Goal:
Copy out the records below with every instance of "GUI agent" replaced by "UI agent", keeping everything else the same.

Element and text position data:
········

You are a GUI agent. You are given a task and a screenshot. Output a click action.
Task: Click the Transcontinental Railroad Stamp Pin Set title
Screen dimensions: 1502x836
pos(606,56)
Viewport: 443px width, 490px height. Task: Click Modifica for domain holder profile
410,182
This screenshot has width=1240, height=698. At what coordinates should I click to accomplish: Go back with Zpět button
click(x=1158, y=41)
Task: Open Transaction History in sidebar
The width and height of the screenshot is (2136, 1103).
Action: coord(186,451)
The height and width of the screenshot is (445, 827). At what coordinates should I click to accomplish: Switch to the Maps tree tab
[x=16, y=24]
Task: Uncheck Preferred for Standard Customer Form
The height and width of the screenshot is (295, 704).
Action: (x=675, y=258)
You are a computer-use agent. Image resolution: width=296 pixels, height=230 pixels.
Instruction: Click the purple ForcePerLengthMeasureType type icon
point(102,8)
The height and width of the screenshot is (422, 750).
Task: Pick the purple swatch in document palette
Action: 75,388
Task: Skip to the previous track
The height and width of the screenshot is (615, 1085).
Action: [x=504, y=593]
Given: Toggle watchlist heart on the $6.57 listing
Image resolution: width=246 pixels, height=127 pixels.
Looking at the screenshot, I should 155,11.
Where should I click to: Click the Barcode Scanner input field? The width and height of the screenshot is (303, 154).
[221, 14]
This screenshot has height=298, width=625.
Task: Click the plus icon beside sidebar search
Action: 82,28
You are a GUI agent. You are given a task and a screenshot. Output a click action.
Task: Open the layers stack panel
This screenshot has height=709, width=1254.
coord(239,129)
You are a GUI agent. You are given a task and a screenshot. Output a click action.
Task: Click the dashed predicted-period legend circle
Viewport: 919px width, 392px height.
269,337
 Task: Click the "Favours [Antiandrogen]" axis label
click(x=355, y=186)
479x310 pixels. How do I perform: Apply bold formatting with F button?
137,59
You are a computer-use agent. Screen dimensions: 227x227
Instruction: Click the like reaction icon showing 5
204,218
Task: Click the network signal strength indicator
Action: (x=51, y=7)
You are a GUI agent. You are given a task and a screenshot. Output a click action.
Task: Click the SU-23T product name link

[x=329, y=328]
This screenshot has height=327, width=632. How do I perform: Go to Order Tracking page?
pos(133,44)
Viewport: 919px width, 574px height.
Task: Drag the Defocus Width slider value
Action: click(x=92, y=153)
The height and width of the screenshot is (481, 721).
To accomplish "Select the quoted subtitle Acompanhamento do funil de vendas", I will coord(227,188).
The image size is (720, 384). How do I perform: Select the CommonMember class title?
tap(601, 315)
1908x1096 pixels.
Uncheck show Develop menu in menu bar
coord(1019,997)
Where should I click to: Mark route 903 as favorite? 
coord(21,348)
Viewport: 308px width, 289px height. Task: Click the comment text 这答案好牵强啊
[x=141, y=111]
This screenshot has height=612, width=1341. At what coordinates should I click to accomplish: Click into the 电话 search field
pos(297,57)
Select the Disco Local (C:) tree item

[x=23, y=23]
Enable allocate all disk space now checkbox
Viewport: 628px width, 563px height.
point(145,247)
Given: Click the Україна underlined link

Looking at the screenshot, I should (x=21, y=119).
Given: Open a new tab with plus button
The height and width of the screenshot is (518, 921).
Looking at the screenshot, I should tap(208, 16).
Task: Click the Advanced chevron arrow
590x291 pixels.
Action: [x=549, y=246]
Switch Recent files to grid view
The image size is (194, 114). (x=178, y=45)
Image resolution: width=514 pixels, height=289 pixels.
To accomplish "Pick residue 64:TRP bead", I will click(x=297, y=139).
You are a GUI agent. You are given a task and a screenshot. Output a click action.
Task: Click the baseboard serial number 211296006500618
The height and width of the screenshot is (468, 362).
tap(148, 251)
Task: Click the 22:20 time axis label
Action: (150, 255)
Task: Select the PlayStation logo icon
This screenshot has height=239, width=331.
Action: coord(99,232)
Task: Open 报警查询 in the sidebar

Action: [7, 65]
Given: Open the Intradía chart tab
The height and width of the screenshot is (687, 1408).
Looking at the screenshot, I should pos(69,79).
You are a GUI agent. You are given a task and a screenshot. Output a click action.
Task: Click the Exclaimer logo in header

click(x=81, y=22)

········

Written response:
You are a UI agent. You are given a task and a screenshot. Output a click action.
Task: Click the Transcontinental Railroad Stamp Pin Set title
Screen dimensions: 1502x836
pos(606,56)
Viewport: 443px width, 490px height. Task: Click Modifica for domain holder profile
410,182
This screenshot has width=1240, height=698. At what coordinates should I click to accomplish: Go back with Zpět button
click(x=1158, y=41)
Task: Open Transaction History in sidebar
The width and height of the screenshot is (2136, 1103).
Action: coord(186,451)
The height and width of the screenshot is (445, 827). At what coordinates should I click to accomplish: Switch to the Maps tree tab
[x=16, y=24]
Task: Uncheck Preferred for Standard Customer Form
The height and width of the screenshot is (295, 704).
Action: (x=675, y=258)
You are a computer-use agent. Image resolution: width=296 pixels, height=230 pixels.
Instruction: Click the purple ForcePerLengthMeasureType type icon
point(102,8)
The height and width of the screenshot is (422, 750).
Task: Pick the purple swatch in document palette
Action: 75,388
Task: Skip to the previous track
The height and width of the screenshot is (615, 1085).
Action: [x=504, y=593]
Given: Toggle watchlist heart on the $6.57 listing
Image resolution: width=246 pixels, height=127 pixels.
Looking at the screenshot, I should 155,11.
Where should I click to: Click the Barcode Scanner input field? The width and height of the screenshot is (303, 154).
[221, 14]
This screenshot has height=298, width=625.
Task: Click the plus icon beside sidebar search
Action: 82,28
You are a UI agent. You are given a task and a screenshot. Output a click action.
Task: Open the layers stack panel
This screenshot has height=709, width=1254.
coord(239,129)
You are a UI agent. You are given a task and a screenshot. Output a click action.
Task: Click the dashed predicted-period legend circle
Viewport: 919px width, 392px height.
269,337
 Task: Click the "Favours [Antiandrogen]" axis label
click(x=355, y=186)
479x310 pixels. How do I perform: Apply bold formatting with F button?
137,59
You are a computer-use agent. Screen dimensions: 227x227
Instruction: Click the like reaction icon showing 5
204,218
Task: Click the network signal strength indicator
Action: (x=51, y=7)
You are a UI agent. You are given a task and a screenshot. Output a click action.
Task: Click the SU-23T product name link

[x=329, y=328]
This screenshot has height=327, width=632. How do I perform: Go to Order Tracking page?
pos(133,44)
Viewport: 919px width, 574px height.
Task: Drag the Defocus Width slider value
Action: click(x=92, y=153)
The height and width of the screenshot is (481, 721).
To accomplish "Select the quoted subtitle Acompanhamento do funil de vendas", I will coord(227,188).
The image size is (720, 384). How do I perform: Select the CommonMember class title?
tap(601, 315)
1908x1096 pixels.
Uncheck show Develop menu in menu bar
coord(1019,997)
Where should I click to: Mark route 903 as favorite? 
coord(21,348)
Viewport: 308px width, 289px height. Task: Click the comment text 这答案好牵强啊
[x=141, y=111]
This screenshot has height=612, width=1341. At what coordinates should I click to accomplish: Click into the 电话 search field
pos(297,57)
Select the Disco Local (C:) tree item

[x=23, y=23]
Enable allocate all disk space now checkbox
Viewport: 628px width, 563px height.
point(145,247)
Given: Click the Україна underlined link

Looking at the screenshot, I should (x=21, y=119).
Given: Open a new tab with plus button
The height and width of the screenshot is (518, 921).
Looking at the screenshot, I should tap(208, 16).
Task: Click the Advanced chevron arrow
590x291 pixels.
Action: [x=549, y=246]
Switch Recent files to grid view
The image size is (194, 114). (x=178, y=45)
Image resolution: width=514 pixels, height=289 pixels.
To accomplish "Pick residue 64:TRP bead", I will click(x=297, y=139).
You are a UI agent. You are given a task and a screenshot. Output a click action.
Task: Click the baseboard serial number 211296006500618
The height and width of the screenshot is (468, 362).
tap(148, 251)
Task: Click the 22:20 time axis label
Action: (150, 255)
Task: Select the PlayStation logo icon
This screenshot has height=239, width=331.
Action: coord(99,232)
Task: Open 报警查询 in the sidebar

Action: [7, 65]
Given: Open the Intradía chart tab
The height and width of the screenshot is (687, 1408).
Looking at the screenshot, I should pos(69,79).
You are a UI agent. You are given a task and a screenshot. Output a click action.
Task: Click the Exclaimer logo in header

click(x=81, y=22)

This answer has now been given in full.